The tallest peak in the Northeast is no joke, but there are a number of ways up Mt. Washington for hikers of all abilities – and even a road and cog railway for those who wish to ride up and down. At 6,288 feet, the summit’s Mt. Washington Observatory holds the world record for the highest wind speed ever recorded in non-tropical conditions – 231 mph.
The 7.1 loop trail to the summit, via Tuckerman’s Ravine Trail, is steep, but the hard work is worth it thanks to the stunning views at the top. Alternatively, you can take the Ammonoosuc Ravine trail from the west side of the mountain – it’s a little longer but has a gentler incline. The hike can be done in a single day, with a stop at the peak for lunch at the café.
This 6 mile out and back trail located near Hytop, Alabama, features a waterfall and many caves and footbridges. The start of the hike takes you 1,000 feet to the canyon floor, where rocks form a natural amphitheater around a pool fed by numerous waterfalls and streams.
During the wet season, the trails can be treacherous, so it’s best to avoid if there’s been recent rainfall. Just upstream from the amphitheater is a camping area for those who wish to extend their stay.
Three centuries ago, Clifty Creek carved out a spectacular canyon through the land near the Indiana-Kentucky border – the area which is now Clifty Falls State Park. The 5.7-mile trail follows the gorge, taking hikers past waterfalls of varying sizes. In the spring, the falls are at their strongest as melting snow increases the volume of water.
From May to October, hikers can walk, with the aid of a flashlight, through a 600-foot railroad tunnel – the rest of the year, the tunnel is closed to protect hibernating bats.
If you don’t mind getting wet, the famous Zion National Park trail is for you. The first mile of this trail is a paced riverside walk from the Temple of Sinawa. From there, the rest of the hike is in ankle-deep to mid-thigh deep water. The canyon varies in width as hikers move upstream for up to 16 miles.

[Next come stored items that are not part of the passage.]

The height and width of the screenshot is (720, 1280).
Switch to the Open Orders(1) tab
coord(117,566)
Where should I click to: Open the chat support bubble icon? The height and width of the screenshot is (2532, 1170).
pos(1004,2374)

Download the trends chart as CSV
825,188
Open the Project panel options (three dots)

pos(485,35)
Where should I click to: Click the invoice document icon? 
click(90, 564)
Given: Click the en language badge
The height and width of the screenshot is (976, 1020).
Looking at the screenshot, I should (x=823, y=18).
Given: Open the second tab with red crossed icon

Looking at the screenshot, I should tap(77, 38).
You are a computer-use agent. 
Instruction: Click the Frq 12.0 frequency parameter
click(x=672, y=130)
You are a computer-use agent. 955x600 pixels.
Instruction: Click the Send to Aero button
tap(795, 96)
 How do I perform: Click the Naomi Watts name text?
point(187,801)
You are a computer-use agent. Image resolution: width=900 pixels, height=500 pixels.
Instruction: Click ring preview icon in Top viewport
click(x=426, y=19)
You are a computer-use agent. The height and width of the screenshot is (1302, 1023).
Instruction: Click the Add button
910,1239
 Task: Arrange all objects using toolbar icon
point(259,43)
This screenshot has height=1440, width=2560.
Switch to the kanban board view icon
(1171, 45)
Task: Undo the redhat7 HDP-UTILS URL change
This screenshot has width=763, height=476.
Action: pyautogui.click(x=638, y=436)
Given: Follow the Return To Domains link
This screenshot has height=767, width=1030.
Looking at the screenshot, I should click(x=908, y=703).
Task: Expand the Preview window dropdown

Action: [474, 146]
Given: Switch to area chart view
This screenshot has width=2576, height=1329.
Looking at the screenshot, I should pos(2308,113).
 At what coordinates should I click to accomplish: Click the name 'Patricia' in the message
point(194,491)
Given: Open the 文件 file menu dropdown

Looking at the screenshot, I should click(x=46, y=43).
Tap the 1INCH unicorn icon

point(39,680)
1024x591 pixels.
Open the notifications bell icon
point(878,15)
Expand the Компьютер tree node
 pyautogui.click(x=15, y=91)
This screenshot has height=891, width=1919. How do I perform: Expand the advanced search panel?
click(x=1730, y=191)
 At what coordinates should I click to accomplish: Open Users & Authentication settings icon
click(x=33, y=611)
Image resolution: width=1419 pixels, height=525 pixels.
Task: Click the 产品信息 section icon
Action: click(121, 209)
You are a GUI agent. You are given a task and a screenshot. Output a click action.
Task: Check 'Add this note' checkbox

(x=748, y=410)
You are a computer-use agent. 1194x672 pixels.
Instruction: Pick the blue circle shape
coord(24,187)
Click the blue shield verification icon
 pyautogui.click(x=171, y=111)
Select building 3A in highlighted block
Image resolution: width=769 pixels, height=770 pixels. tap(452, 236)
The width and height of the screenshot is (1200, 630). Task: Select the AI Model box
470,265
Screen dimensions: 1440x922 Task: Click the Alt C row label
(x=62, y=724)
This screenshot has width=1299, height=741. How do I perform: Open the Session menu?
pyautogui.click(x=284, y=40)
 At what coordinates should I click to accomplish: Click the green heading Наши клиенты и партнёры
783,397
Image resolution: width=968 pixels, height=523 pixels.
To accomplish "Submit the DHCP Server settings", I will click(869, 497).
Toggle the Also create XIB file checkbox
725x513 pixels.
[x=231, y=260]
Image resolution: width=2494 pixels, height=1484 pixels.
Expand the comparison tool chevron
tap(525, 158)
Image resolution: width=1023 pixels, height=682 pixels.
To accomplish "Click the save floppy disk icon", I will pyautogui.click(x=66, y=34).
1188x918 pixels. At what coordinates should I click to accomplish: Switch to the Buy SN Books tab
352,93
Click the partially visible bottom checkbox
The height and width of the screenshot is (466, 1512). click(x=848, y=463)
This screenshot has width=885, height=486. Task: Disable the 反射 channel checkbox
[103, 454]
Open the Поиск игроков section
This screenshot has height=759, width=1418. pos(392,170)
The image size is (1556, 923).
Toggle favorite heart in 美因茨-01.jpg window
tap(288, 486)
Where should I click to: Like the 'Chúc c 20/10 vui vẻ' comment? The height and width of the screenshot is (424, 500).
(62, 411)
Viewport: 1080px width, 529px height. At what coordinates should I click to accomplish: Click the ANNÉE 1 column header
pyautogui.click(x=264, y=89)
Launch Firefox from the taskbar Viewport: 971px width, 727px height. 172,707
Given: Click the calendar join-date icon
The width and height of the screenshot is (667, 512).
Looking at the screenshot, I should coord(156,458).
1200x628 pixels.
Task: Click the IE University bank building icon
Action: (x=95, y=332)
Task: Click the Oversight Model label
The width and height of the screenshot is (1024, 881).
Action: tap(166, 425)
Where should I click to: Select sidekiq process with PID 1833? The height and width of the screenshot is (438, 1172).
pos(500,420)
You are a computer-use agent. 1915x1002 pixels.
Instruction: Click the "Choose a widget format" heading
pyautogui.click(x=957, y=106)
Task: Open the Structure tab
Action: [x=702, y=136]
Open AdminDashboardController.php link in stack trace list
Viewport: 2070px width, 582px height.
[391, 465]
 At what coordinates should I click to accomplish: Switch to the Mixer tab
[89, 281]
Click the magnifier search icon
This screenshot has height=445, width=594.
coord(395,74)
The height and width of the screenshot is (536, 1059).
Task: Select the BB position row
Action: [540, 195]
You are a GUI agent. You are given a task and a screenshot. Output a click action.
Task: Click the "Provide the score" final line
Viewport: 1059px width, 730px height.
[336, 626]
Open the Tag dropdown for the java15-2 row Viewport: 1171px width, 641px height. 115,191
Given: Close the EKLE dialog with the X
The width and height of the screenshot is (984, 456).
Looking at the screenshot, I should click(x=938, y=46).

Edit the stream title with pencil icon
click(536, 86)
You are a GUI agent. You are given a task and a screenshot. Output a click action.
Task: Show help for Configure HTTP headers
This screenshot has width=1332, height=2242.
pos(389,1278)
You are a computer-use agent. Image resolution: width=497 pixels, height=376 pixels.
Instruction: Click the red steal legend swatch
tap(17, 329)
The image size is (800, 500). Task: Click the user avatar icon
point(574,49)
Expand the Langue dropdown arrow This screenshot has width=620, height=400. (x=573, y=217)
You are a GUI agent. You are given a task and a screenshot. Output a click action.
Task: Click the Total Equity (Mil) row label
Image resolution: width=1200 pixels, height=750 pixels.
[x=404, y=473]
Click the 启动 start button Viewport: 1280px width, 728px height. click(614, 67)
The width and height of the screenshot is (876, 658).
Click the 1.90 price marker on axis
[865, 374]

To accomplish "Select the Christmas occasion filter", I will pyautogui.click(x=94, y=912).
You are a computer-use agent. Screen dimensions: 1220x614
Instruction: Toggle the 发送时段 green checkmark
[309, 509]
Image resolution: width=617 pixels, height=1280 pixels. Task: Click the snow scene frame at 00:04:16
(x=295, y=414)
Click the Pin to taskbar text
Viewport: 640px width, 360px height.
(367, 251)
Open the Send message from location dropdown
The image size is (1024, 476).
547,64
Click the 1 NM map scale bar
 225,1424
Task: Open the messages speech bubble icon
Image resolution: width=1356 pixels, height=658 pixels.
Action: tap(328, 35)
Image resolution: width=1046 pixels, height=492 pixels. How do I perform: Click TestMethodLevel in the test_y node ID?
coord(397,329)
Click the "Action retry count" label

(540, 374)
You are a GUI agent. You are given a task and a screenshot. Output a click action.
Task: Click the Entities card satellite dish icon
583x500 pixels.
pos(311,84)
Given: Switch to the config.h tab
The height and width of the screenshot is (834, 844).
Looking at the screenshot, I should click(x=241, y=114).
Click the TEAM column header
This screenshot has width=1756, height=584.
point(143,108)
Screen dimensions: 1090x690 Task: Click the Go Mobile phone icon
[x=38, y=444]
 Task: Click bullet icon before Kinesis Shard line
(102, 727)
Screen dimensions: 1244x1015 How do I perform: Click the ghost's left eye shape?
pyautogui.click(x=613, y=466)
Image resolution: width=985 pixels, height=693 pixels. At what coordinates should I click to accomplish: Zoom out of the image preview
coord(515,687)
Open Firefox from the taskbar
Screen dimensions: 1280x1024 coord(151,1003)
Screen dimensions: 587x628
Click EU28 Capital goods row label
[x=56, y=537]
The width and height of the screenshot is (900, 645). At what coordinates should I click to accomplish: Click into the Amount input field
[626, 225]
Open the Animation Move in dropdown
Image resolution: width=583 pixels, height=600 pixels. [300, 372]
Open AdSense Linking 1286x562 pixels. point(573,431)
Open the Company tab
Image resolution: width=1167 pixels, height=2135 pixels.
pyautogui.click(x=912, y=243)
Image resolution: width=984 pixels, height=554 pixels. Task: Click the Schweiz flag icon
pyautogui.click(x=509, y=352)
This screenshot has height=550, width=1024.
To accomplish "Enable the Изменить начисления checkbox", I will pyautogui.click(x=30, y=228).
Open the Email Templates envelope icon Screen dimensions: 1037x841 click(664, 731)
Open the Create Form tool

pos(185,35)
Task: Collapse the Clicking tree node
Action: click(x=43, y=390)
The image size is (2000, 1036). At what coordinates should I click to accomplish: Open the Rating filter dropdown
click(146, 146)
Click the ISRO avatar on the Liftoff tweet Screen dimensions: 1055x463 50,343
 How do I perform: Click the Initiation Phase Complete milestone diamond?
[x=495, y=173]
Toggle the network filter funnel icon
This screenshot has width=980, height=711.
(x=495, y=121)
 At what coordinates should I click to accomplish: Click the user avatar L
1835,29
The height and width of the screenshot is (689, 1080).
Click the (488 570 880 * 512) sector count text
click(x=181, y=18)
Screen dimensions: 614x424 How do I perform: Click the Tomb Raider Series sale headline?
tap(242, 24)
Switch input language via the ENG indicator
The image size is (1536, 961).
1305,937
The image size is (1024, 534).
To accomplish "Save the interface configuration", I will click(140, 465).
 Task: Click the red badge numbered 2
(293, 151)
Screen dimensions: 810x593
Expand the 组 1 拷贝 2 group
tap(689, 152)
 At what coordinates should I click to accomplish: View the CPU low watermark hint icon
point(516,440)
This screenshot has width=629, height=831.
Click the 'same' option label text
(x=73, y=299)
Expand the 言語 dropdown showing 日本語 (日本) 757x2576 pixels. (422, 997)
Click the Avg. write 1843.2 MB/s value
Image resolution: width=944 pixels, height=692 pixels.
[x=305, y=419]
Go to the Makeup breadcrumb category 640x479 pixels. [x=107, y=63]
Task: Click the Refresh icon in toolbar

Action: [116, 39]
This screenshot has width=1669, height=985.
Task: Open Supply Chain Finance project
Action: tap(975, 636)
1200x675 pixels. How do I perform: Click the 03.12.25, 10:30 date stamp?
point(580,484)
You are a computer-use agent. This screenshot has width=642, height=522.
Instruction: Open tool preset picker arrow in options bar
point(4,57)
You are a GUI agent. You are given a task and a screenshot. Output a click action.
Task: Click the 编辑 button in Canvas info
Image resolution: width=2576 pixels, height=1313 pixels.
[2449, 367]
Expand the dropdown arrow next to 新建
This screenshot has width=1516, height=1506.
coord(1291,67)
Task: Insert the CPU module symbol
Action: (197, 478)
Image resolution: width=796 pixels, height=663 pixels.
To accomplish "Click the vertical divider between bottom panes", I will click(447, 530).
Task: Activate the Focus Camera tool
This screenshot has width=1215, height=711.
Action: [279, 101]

For a trail highlight, hike the additional 1.5 miles from the end of the riverside walk to reach “Wall Street,” where the 2,000-foot vertical walls are a mere 20-30 feet apart.
This 2.5 mile trail is a tour of the 1969-74 Mauna Ulu lava flow, and it offers stunning views of Mauna Kea and Mauna Loa from the Pu’u Huluhulu cone. The trail is dotted with lava trees, which were left behind when lava surrounded living trees and burned the wood away, leaving vertical columns when they cooled down.
Hikers that tackle this trail after dark are treated to views of lava erupting from the nearby Pu’u O’o vent.